Last updated: March 21st, 2019.

As you read this column today you already know whether or not Simba were once again trounced or revenged against their Egyptian counterparts, Al Ahly, in the match that was played at the National Stadium in Dar es Salaam yesterday.

Before the match yesterday, for over two weeks, they have had to carry both in their heads and hearts the ignominy of accepting a five goals drubbing against Egypt’s giants when they were trounced by five goals to nil in Egypt’s ‘foreign soccer clubs abattoir’ Alexandria.

Reports that did the rounds in the country’s leading commercial city which is also referred to as the Haven of Peace had it that Simba went into the match with their fans divided down the middle over their club’s ability to win against the Egyptian giants.

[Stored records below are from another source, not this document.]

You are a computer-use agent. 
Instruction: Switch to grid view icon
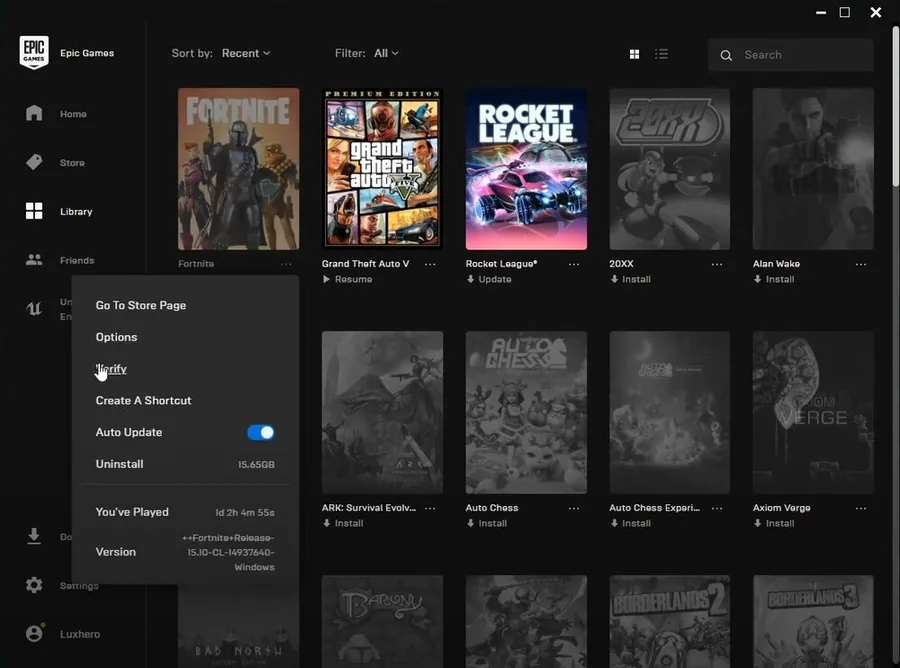point(634,54)
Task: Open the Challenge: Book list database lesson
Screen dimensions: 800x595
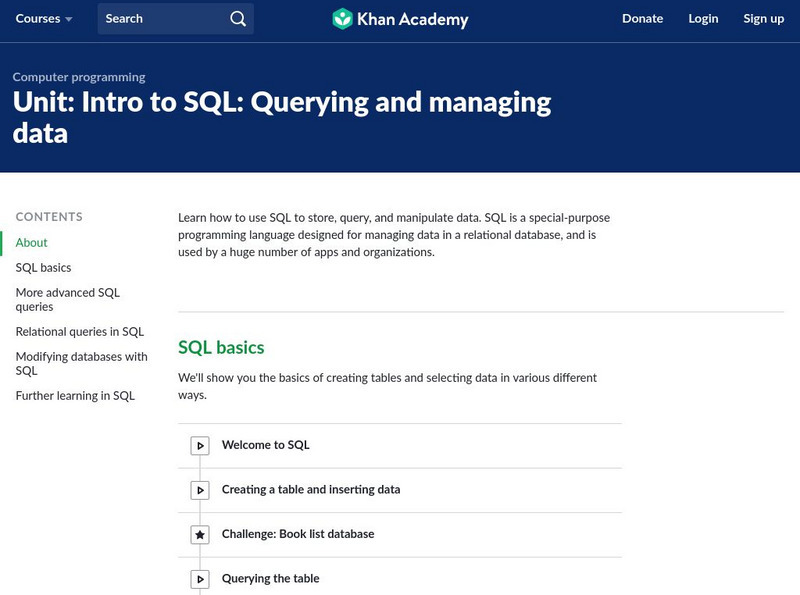Action: [x=298, y=534]

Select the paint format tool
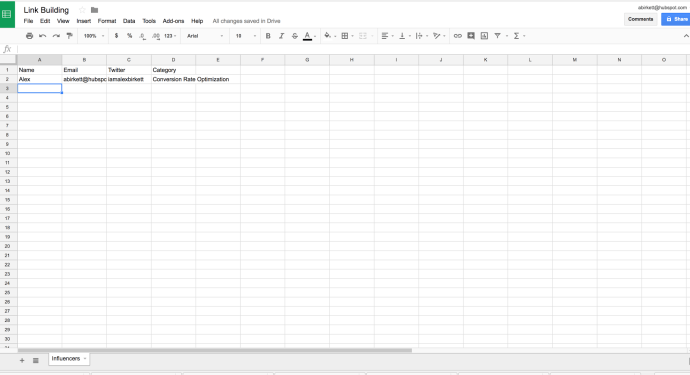click(70, 36)
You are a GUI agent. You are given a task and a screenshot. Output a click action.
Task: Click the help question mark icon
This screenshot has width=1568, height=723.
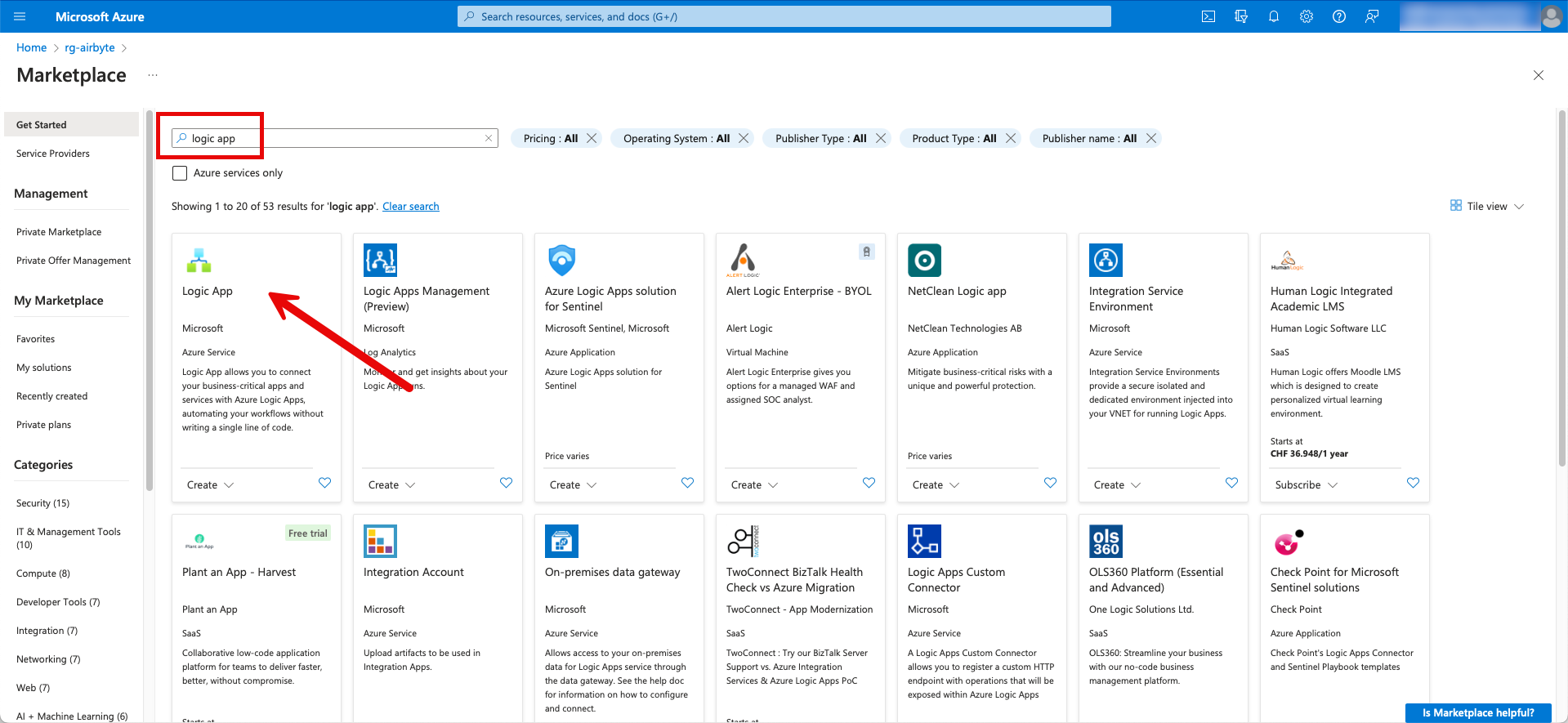coord(1338,16)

Part of the fans strongly believed that their club did not have what it takes for them to floor the Egyptian giants while the other half believed that Simba would revenge and pocket their three much needed points.

However, whatever happened yesterday, personally I was elated by Mohamed Dewji Mo’s statement a few days before the clash yesterday when he said the club would soon introduce its soccer academy.

Mo said Simba were determined to become the first Tanzanian club to win the Champions League and in order to do that they needed to do what others who have won the Champions League done, but establishing its own soccer academy.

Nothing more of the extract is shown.